Imagine a cross between The Blair Witch Project and The Grudge and you're close to the overall content of this movie. It's another videotaped horror but this time most of it is edited together in readiness for a video doc that was never completed by a supernatural investigator (Masafumi Kobayashi, played by Jin Muraki) who disappeared.
I certainly had a feeling of dread while watching this movie (does anyone do dread better than our Asian friends?) but it's worth noting that the creepy moments, the genuinely creepy moments, are interspersed sparingly throughout the third act. That's not to say that you can't be scared by the rest of the film, it's just that the other details are deliberately layered in a way to build up to one hell of a finale.
The direction by Kôji Shiraishi, who also co-wrote the screenplay with Naoyuki Yokota, is spot on. Shiraishi has a filmography well worth exploring, and his name will be familiar to fans of "J-horror", but this is most possibly his finest hour. Everything feels genuine throughout, helped by the performances. Muraki is convincing in his way with everyone he meets, adapting to how they are in his direct interactions, Satoru Jitsunashi is believably jittery and unnerved as an apparent psychic, Mitsuo Hori, and Marika Matsumoto does well in a role that has her playing a version of herself.
The only main downfall to the film is that I felt I was two or three steps ahead of the investigator when apparent "revelations" appeared throughout, therefore I can't recommend this as highly as something that uses the format in a similar way, but keeps things moving a bit quicker in a way that stops you having the time to think ahead ([*Rec] being the main example that springs to mind).

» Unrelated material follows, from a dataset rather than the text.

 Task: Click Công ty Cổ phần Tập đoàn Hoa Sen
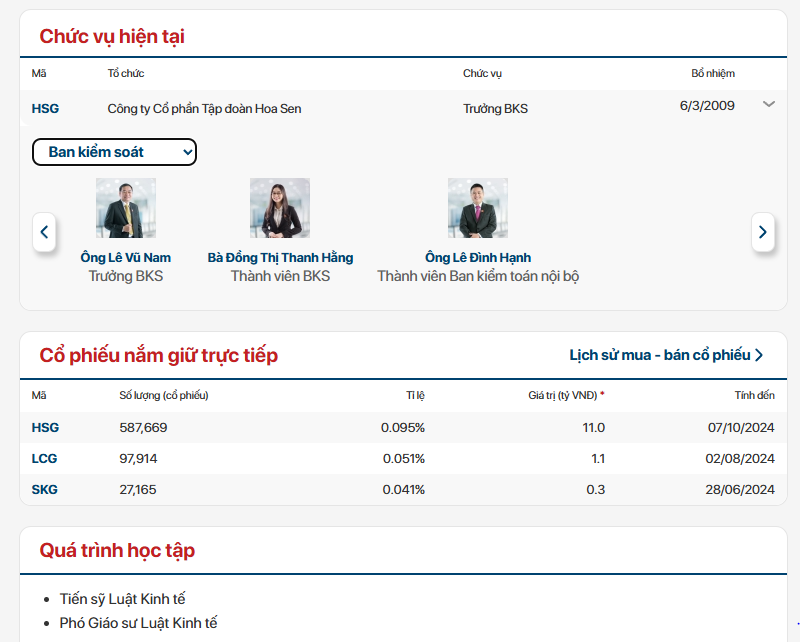pyautogui.click(x=204, y=108)
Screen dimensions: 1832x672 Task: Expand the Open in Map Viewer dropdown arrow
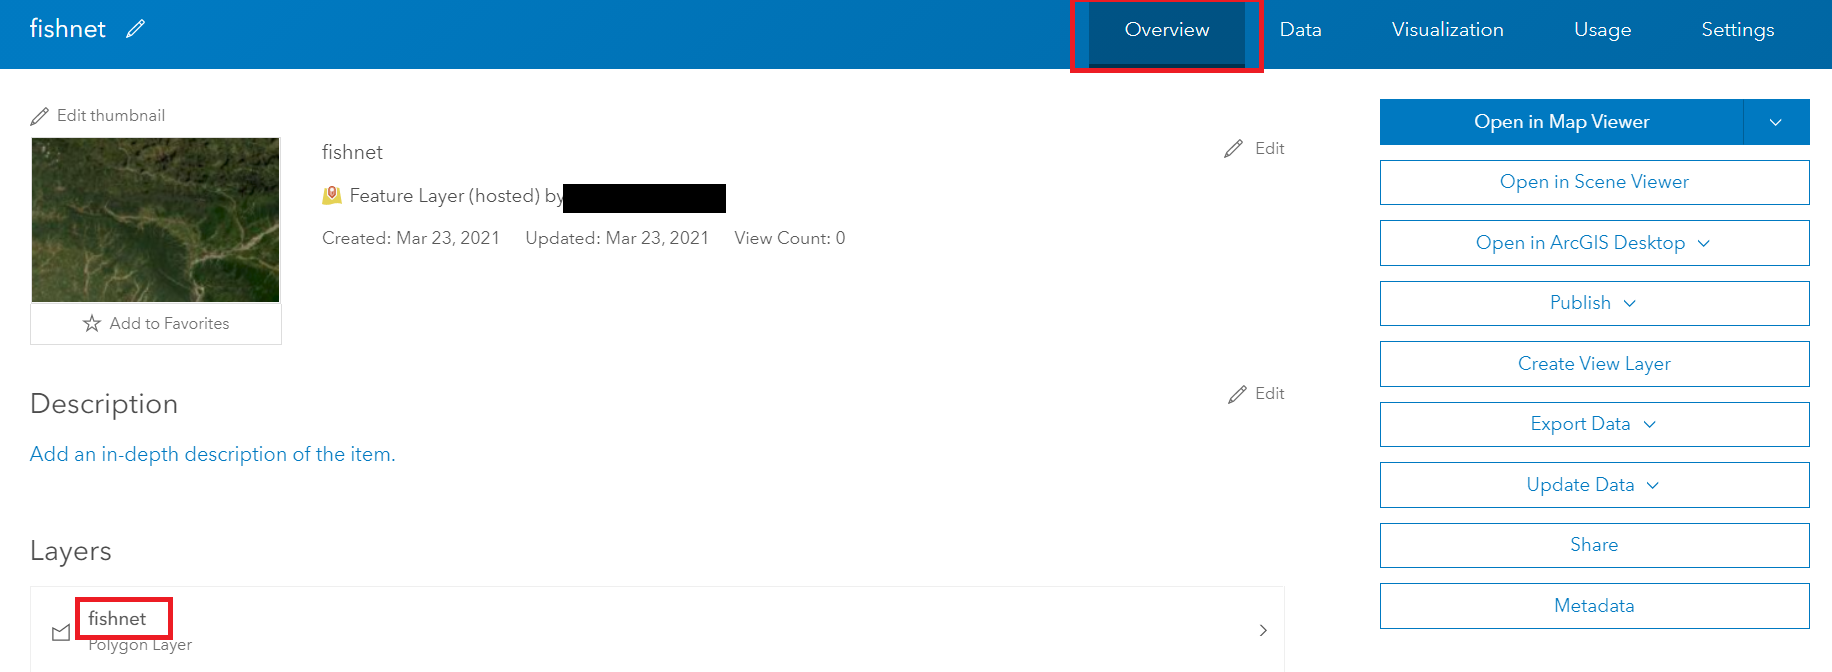coord(1775,122)
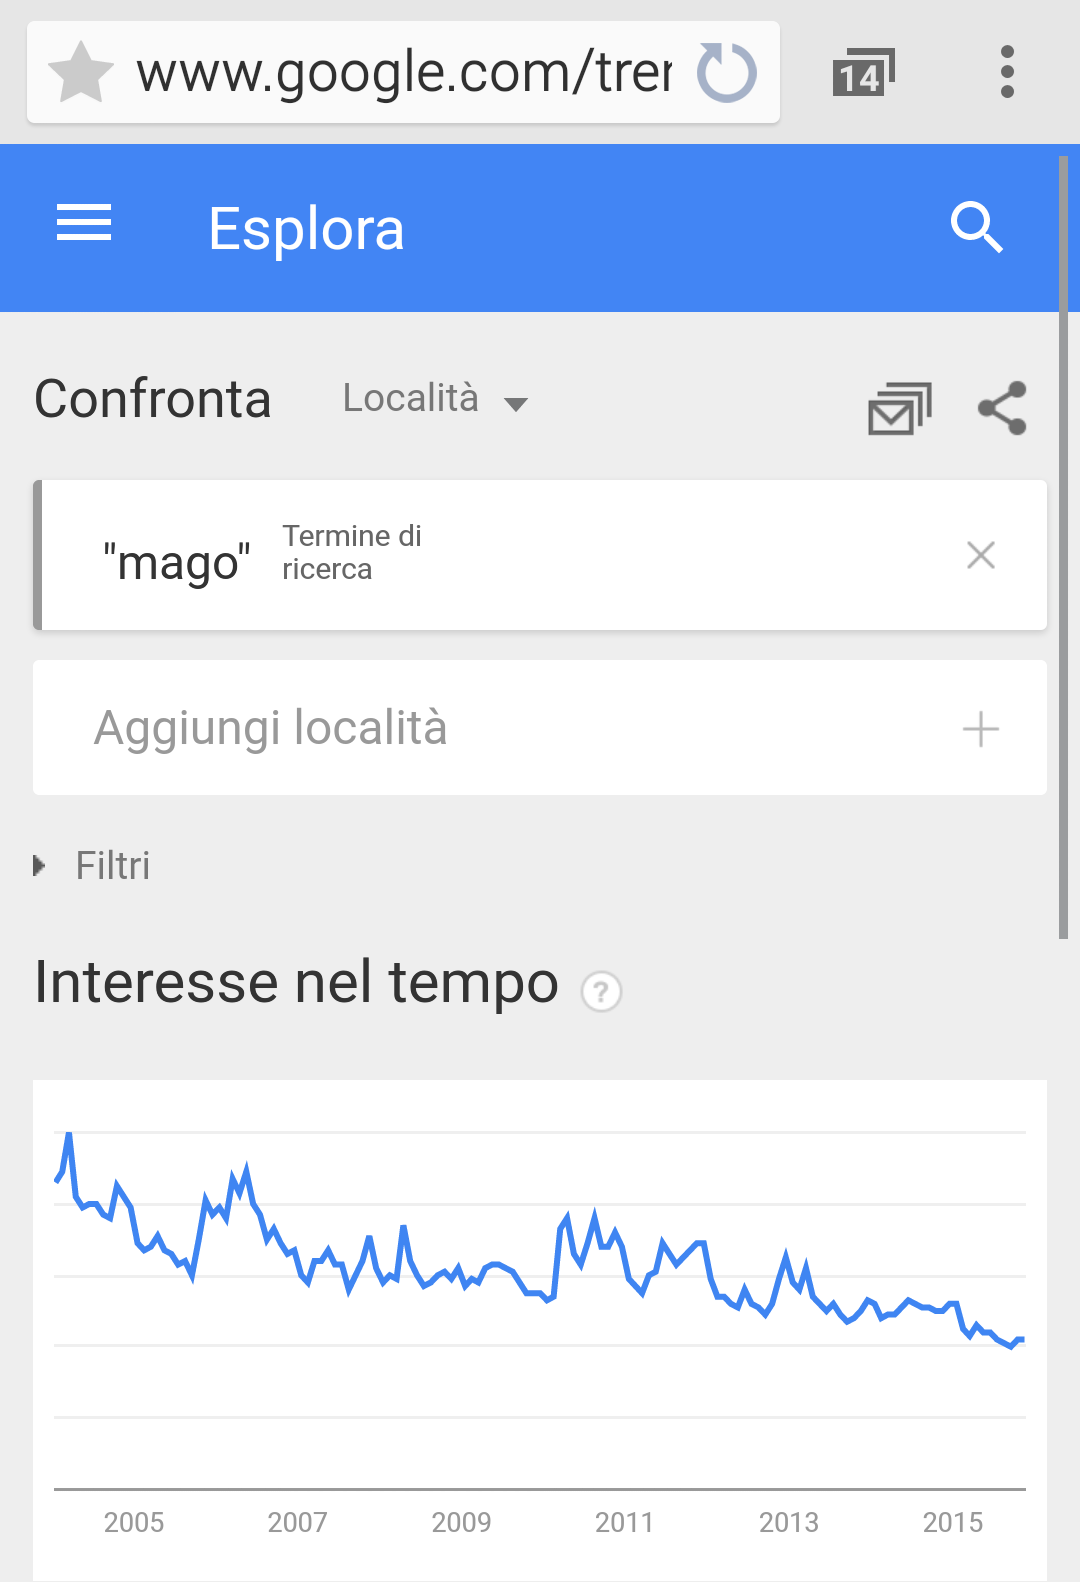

Having said that, it would be remiss of me not to highly recommend any film that goes on at length about ectoplasmic worms, contains at least two subtly spooky ghost moments, and managed to get me to put the lights back on for a while when the sun went down. It's not quite the flawless classic that some of the praise for it might lead you to believe, although it certainly comes closer than most films done in this style,
Noroi: The Curse is definitely one to make time for. It's a crime that we've never had a decent disc release for it here in the UK, because so many people have instead ended up watching it on . . . various other sites.